* **TEXT EXCERPT**
--
The best films and books about music to watch out for in 2015

Nirvana - 1993
From a definitive Kurt Cobain documentary to Grace Jones’s autobiography, the Observer’s pop critic chooses the film and book highlights of the year. Kurt Cobain is the subject of new documentary Montage of Heck. Photograph: Stephen Sweet / Rex Features

Films about musicians and books about music haven’t exactly been scarce in recent years. But 2015 promises to be a bumper year for lionisations and demystifications, alternative histories and big-screen retellings.

Kurt Cobain remains a much-misunderstood man. The latest attempt to decode the feminist punk rocker lands in April, 21 years after his suicide. Named after a mixtape Cobain made and eight years in the filming, the documentary Montage of Heck (dir Brett Morgan; executive producer Frances Bean Cobain; HBO) will be screened in UK cinemas after its TV broadcast in the US in May (there’s a companion book, too). It offers up private home-movie footage, never-before-seen artwork and unheard demos, plus record-straightening insights from contemporaries and the Cobain family, who are all on board. A companion piece of sorts comes in the form of the Kickstarter-funded Salad Days (dir Scott Crawford), a documentary about Cobain’s beloved DC hardcore punk scene (fellow Nirvana man Dave Grohl’s formative band, Scream, are included), the ethos of which the distressed Cobain believed he had betrayed.
--
* **GIVEN ENTRIES**
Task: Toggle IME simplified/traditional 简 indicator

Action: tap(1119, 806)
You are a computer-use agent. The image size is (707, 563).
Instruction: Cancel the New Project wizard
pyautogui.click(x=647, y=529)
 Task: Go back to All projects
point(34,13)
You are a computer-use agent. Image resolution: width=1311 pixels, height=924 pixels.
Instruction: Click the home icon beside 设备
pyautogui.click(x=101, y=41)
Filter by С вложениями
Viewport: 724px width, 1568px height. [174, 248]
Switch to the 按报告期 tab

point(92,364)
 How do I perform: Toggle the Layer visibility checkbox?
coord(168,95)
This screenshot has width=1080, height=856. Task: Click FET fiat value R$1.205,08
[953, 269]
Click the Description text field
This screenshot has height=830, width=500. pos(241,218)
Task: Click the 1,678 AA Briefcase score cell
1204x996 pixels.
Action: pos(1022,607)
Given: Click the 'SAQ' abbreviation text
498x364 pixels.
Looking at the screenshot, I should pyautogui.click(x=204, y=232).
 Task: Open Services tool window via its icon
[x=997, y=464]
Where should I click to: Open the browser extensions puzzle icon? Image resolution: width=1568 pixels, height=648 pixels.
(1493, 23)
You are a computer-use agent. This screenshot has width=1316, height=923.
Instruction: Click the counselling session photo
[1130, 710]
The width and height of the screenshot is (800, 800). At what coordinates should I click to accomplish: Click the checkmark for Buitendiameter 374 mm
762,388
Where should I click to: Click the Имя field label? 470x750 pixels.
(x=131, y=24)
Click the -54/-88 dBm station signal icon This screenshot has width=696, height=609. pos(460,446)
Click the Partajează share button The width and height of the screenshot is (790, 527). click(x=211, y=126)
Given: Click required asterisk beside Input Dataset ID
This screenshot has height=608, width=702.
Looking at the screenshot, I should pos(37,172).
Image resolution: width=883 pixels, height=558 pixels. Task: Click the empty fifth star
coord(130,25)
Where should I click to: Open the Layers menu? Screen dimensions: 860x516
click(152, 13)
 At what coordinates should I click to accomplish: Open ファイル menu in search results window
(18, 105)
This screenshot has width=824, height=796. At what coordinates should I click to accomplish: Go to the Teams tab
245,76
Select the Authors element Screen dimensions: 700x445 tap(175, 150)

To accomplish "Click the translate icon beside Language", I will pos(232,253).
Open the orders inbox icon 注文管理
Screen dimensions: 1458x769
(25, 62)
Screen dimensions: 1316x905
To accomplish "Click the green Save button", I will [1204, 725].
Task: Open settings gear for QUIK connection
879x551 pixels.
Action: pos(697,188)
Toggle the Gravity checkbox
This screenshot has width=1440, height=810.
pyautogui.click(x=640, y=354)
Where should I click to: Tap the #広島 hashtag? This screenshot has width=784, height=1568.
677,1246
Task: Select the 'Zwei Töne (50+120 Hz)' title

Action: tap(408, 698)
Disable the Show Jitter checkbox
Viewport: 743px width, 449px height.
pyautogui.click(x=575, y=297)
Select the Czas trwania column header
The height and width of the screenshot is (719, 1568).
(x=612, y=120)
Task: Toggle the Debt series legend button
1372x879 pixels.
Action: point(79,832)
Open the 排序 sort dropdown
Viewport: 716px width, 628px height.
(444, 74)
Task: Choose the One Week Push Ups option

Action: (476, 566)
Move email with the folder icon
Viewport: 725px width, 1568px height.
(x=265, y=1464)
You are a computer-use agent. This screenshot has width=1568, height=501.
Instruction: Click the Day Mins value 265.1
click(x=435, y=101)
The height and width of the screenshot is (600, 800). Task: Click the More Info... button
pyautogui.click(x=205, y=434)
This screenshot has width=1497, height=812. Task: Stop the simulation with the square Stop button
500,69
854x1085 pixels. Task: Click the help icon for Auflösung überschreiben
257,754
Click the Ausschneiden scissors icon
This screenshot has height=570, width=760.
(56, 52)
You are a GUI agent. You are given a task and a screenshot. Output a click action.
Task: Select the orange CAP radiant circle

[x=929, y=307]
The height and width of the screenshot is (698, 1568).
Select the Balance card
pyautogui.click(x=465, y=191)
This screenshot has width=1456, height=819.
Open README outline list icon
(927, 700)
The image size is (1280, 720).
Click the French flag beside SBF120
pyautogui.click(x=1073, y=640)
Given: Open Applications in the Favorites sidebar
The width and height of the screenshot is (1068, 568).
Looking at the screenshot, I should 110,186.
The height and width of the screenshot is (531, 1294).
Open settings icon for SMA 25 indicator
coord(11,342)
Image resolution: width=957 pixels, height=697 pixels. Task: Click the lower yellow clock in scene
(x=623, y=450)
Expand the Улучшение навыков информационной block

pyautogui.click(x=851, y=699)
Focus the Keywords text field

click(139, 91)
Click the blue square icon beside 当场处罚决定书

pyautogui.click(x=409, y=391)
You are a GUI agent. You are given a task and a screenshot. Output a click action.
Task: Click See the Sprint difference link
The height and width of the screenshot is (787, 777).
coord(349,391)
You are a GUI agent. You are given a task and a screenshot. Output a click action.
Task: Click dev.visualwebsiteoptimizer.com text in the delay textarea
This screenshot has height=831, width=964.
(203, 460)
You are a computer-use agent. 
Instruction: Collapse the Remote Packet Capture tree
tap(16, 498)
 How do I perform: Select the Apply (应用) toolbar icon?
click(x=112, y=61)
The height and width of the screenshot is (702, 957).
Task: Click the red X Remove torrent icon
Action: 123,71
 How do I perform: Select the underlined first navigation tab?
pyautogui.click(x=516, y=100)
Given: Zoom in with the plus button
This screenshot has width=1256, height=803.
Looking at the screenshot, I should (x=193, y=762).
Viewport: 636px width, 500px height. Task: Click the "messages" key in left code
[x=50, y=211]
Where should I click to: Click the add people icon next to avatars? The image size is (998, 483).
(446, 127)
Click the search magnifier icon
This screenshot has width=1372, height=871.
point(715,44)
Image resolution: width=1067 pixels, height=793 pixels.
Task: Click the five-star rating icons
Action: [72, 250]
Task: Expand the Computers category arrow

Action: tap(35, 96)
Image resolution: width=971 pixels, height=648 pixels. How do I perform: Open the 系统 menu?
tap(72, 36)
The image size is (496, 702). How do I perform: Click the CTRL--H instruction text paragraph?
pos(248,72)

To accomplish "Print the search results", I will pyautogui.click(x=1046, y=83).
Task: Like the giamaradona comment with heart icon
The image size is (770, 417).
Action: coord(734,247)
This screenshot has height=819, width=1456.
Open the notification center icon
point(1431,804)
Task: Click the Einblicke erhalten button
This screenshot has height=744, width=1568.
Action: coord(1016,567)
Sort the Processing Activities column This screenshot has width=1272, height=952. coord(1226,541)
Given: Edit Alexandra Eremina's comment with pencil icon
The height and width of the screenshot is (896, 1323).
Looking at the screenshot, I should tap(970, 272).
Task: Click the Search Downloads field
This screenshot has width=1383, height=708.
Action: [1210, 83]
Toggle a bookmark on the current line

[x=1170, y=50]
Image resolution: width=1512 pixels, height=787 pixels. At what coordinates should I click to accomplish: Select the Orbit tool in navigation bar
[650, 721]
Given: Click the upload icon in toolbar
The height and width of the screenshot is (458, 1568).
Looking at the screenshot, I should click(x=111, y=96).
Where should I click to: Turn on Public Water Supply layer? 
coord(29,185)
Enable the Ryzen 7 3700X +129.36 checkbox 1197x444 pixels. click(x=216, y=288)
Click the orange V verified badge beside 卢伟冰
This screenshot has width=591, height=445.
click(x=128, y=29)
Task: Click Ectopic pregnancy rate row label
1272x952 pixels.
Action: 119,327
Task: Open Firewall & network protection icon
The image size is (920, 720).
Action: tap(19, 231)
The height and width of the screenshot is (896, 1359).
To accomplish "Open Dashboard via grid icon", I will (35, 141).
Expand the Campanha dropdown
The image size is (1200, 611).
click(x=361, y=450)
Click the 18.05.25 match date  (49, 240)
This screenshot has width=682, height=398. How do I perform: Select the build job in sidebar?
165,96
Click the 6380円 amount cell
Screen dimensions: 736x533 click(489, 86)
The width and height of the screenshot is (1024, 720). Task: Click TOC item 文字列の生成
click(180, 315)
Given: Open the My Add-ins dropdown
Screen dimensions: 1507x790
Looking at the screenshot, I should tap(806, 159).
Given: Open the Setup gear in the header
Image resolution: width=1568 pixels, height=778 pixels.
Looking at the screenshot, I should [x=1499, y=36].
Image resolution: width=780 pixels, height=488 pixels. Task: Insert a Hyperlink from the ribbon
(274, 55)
--
* **DESCRIPTION OF THE TASK**
Quote the article on 2015 music films and books word for word, from "Nirvana - 1993" to "and big-screen retellings.", inclusive. The items are separate material with no tie to the text about music films and books.

* **WRITTEN ANSWER**
Nirvana - 1993
From a definitive Kurt Cobain documentary to Grace Jones’s autobiography, the Observer’s pop critic chooses the film and book highlights of the year. Kurt Cobain is the subject of new documentary Montage of Heck. Photograph: Stephen Sweet / Rex Features

Films about musicians and books about music haven’t exactly been scarce in recent years. But 2015 promises to be a bumper year for lionisations and demystifications, alternative histories and big-screen retellings.